→ **GOAL**:
Write out the data below line for line, with no changes. Omit the pictures from your output.
+ + + +
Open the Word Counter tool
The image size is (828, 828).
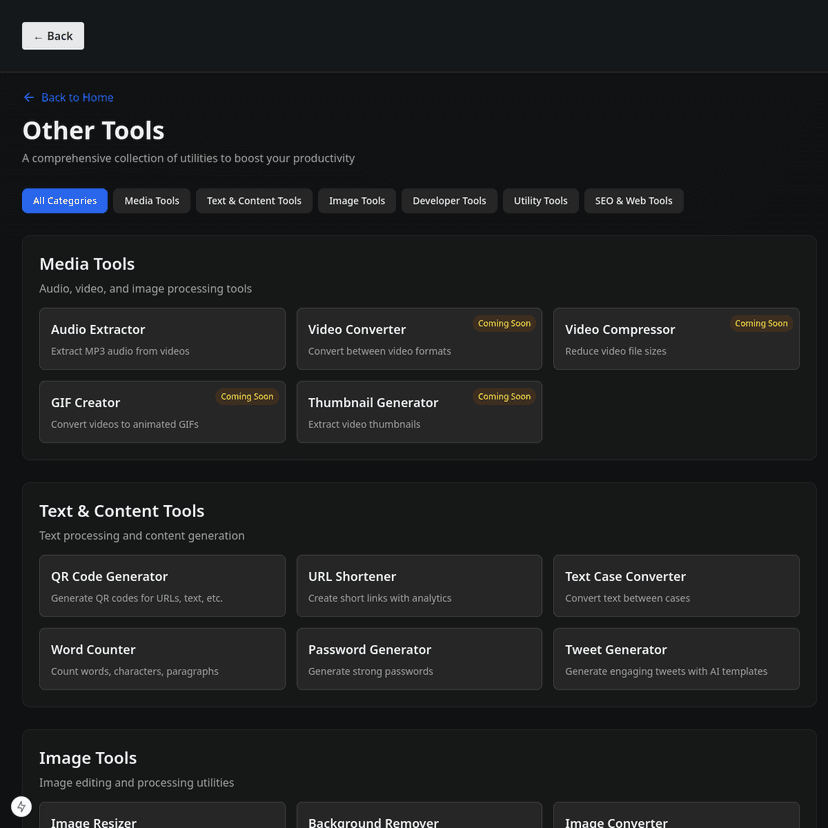click(x=162, y=659)
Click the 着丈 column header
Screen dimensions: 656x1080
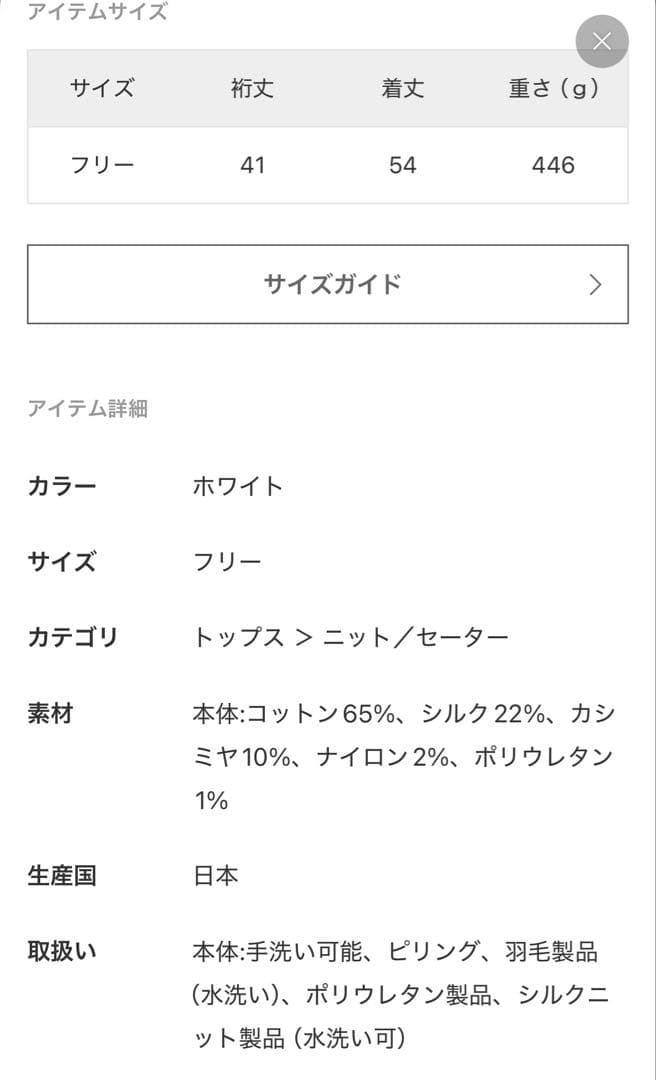tap(403, 88)
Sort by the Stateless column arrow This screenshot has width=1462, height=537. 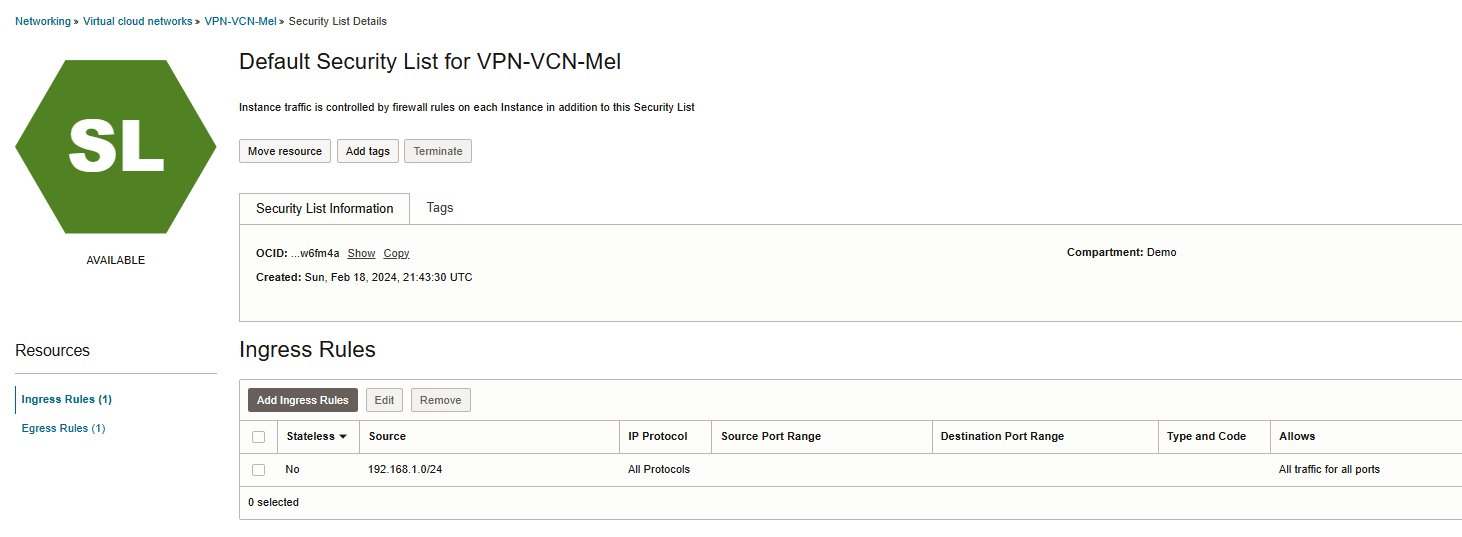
+ + + +
→ **ANSWER TO THIS TASK**:
Open the Word Counter tool
The image size is (828, 828).
click(x=162, y=659)
Click the 着丈 column header
Screen dimensions: 656x1080
tap(403, 88)
Sort by the Stateless column arrow This screenshot has width=1462, height=537. 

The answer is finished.